Wednesday, May 9, 2012

The rich are different still

They are more subject to the slings and arrows of outrageous fortune than they were prior to 1982, according to the work of two Northwestern economists, Annette Vissing-Jorgensen and Jonathan A. Parker.

We document a large increase in the cyclicality of the incomes of high-income households, coinciding with the rise in their share of aggregate income. In the United States, since top income shares began to rise rapidly in the early 1980s, incomes of those in the top 1 percent of the income distribution have averaged 14 times average income and been 2.4 times more cyclical. Before the early 1980s, incomes of the top 1 percent were slightly less cyclical than average.

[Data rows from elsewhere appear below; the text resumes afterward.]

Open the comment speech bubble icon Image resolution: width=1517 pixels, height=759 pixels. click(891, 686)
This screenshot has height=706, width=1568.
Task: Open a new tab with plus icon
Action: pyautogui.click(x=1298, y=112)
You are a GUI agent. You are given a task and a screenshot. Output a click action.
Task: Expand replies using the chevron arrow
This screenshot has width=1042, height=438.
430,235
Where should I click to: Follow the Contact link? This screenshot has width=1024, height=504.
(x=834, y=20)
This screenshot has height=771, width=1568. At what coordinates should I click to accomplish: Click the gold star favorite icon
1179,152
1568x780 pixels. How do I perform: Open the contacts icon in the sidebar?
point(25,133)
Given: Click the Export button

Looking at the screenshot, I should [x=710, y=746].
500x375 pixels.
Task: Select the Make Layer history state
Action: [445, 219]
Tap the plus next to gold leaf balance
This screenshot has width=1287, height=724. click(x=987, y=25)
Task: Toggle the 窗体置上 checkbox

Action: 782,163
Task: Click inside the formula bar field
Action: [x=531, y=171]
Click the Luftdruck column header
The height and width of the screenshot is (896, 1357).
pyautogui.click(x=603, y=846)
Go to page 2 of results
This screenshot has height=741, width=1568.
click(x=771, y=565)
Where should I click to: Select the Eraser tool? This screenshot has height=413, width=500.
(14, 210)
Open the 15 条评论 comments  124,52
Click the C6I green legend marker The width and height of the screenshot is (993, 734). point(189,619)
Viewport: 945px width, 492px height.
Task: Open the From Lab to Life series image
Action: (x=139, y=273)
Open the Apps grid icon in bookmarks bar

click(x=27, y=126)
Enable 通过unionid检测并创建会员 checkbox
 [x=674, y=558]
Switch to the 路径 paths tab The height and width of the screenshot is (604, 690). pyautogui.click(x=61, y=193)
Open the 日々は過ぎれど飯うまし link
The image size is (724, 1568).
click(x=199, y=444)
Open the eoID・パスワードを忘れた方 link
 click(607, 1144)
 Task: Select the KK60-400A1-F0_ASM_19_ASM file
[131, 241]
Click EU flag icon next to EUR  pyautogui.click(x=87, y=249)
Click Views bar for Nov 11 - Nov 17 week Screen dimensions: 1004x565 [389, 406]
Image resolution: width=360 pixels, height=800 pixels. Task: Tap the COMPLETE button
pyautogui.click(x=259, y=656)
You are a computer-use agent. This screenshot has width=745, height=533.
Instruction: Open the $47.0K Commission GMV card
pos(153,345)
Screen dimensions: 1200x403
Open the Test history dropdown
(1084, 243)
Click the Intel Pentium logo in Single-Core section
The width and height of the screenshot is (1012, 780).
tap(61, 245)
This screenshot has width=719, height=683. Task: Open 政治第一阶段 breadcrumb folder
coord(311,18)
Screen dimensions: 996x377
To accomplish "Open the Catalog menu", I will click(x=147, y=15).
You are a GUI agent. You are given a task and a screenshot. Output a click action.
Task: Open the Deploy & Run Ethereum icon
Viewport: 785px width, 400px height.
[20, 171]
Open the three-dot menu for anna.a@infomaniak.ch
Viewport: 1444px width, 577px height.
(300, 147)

And, it isn't because of stock options or capital gains.  Their surmise is that it is because higher income workers use more new technology and thus operate at a different scale than the rest of us;

We argue that these facts are not inconsistent with the hypothesis that the increase in top income shares was caused by rapid technological progress in information and communications technologies (ICT) since the early 1980s. If improvements in ICT have increased the ability of the most talented workers to handle more work or to scale their ideas by working with more production inputs, then the ICT revolution could have caused the incomes of the highest paid both to rise and to become more sensitive to economic fluctuations.
They find the same thing in Canada, which has a different tax code (and culture);
In the Canadian tax data, top income cyclicality is quite similar to that in the United States during the past quarter century. Further, in the Canadian data we are able to follow families across years (that is, we use panel data). Families in the top 1 percent of the income distribution in one year have income changes to the next year that are almost twice as cyclical as for the average. 
The Canadian data helps, especially since the data used for the USA comes from the usual suspects, Emmanuel Saez and Thomas Piketty, with its well known problems.  Also, they find confirmation in the consumption data, as it too shows greater cyclicality for top earners.

The greater volatility comes mostly from lower pay for hours worked (in a recession) for the highly compensated, not (as for low income earners) from reduced hours worked. The logic being that the highly skilled, working with more and better capital must be subject to lower profit margins and more exposed to cyclical fluctuation.

Makes as much sense as anything else, and more than many theories.